Verse 3
John proposed a test whereby we can measure our experiential knowledge of God (Father and Son, 1 John 1:3), how well we really know Him. He said, look at your response to God’s revealed will. All believers know God to some extent (John 17:3). However some know Him more fully and intimately than others do (John 14:7-9; John 14:21-23). Occasionally a person who has been married for a long time and then gets a divorce will say of his or her spouse, "I never really knew her (or him)." Obviously they knew each other in one sense, but their knowledge of one another was not very complete or intimate. John’s point was that our personal experiential knowledge of God will affect the way we live, and the way we live, obediently or disobediently, will reveal how well we really know God.
"To know God was not merely to know Him as the philosopher knows Him; it was to know Him as a friend knows Him. In Hebrew the word to know is used of the relationship between husband and of [sic] wife, and especially of the sexual act, the most intimate of all relationships (cp. Genesis 4:1)." [Note: Barclay, p. 64.]

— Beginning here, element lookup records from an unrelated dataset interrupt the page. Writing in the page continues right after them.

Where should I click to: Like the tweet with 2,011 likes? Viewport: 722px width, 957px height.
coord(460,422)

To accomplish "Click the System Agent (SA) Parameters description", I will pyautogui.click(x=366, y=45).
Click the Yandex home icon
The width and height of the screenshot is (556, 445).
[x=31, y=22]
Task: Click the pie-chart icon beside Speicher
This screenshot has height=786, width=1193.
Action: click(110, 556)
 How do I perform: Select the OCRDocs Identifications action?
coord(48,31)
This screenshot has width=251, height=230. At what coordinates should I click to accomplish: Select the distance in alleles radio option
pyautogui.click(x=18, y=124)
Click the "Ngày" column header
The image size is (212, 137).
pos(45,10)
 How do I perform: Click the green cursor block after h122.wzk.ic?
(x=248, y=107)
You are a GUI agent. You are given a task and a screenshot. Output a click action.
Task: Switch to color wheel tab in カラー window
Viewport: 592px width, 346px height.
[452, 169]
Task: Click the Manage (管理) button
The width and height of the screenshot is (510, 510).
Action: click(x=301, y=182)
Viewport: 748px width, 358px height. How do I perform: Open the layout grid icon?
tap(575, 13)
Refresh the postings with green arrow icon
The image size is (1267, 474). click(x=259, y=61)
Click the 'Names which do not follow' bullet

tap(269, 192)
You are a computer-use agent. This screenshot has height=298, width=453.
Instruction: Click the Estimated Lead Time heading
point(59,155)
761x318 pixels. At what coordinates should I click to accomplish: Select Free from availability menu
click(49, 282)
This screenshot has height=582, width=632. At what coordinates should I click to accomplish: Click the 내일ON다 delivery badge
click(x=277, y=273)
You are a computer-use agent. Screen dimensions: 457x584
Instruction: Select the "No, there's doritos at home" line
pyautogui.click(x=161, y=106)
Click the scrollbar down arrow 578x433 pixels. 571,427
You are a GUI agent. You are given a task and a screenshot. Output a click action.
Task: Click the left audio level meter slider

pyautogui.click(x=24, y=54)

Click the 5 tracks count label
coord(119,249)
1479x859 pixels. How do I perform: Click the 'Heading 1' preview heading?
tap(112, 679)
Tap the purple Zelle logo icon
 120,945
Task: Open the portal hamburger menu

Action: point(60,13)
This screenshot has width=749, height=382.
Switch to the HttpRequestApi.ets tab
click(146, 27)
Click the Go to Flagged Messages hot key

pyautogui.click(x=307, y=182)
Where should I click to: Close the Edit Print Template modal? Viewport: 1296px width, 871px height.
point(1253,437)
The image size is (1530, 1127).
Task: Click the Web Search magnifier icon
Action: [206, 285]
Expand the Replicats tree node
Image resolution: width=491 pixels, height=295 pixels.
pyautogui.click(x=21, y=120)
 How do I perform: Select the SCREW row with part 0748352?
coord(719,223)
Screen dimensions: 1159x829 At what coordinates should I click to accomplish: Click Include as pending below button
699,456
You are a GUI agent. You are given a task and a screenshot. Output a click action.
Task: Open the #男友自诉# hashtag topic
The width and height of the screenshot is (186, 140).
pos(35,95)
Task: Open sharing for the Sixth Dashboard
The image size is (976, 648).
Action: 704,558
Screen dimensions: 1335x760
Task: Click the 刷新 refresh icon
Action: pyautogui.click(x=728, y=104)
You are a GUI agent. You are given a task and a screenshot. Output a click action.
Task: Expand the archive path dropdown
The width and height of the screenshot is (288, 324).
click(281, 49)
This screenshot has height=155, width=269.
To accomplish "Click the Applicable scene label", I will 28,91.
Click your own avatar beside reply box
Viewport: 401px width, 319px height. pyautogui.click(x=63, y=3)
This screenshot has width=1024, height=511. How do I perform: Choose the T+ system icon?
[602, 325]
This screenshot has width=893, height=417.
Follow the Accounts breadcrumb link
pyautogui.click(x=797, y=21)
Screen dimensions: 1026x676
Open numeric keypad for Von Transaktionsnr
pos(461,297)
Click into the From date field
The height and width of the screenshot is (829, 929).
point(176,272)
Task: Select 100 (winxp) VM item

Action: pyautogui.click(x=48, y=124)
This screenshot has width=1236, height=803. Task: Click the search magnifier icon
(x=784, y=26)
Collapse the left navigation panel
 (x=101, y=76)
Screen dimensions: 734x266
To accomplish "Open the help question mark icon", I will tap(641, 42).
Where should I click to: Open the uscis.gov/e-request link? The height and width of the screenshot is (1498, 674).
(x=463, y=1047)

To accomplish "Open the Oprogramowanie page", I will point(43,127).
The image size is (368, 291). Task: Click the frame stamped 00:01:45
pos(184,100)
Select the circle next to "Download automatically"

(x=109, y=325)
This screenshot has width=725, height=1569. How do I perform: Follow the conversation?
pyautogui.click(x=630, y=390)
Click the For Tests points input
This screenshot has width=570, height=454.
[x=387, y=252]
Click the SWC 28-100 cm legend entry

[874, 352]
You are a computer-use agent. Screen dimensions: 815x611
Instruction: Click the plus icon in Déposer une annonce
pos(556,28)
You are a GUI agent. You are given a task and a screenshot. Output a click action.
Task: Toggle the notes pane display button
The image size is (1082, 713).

"This verse is often taken as a way of knowing whether or not we are really saved. But that view flies directly into the face of all Johannine theology, according to which we are saved by believing in Christ for eternal life (John 3:16; John 5:24; John 6:35 and passim; the references are numerous). . . .
"The idea that a Christian can believe in Christ, without knowing whether he or she has really believed, is complete nonsense. Of course we can know whether or not we believe. That we can know this is both common sense and completely biblical [cf. John 9:35-38; John 11:25-27]. . . .
"Thus the test suggested by 1 John 2:3 is not of the saving knowledge of God or of Christ, but of the experiential knowledge of God and His Son. To get this wrong, as many commentators have, is to lay the groundwork for a complete misreading of the epistle! Such a misreading is indeed common in the commentaries today and may be traced back primarily to Robert Law’s study on this epistle." [Note: Hodges, The Epistles . . ., pp. 75-77.]
"The sign of [experiential] knowledge of God is obedience to his commands and recognition of the way of life that he expects from his people." [Note: Marshall, p. 122.]
"In other words, to ’know’ God is not a matter of correct thought-processes, but of a genuine spiritual relationship. The knowledge of God, and fellowship with him, are complementary aspects of Christian experience." [Note: Smalley, p. 45.]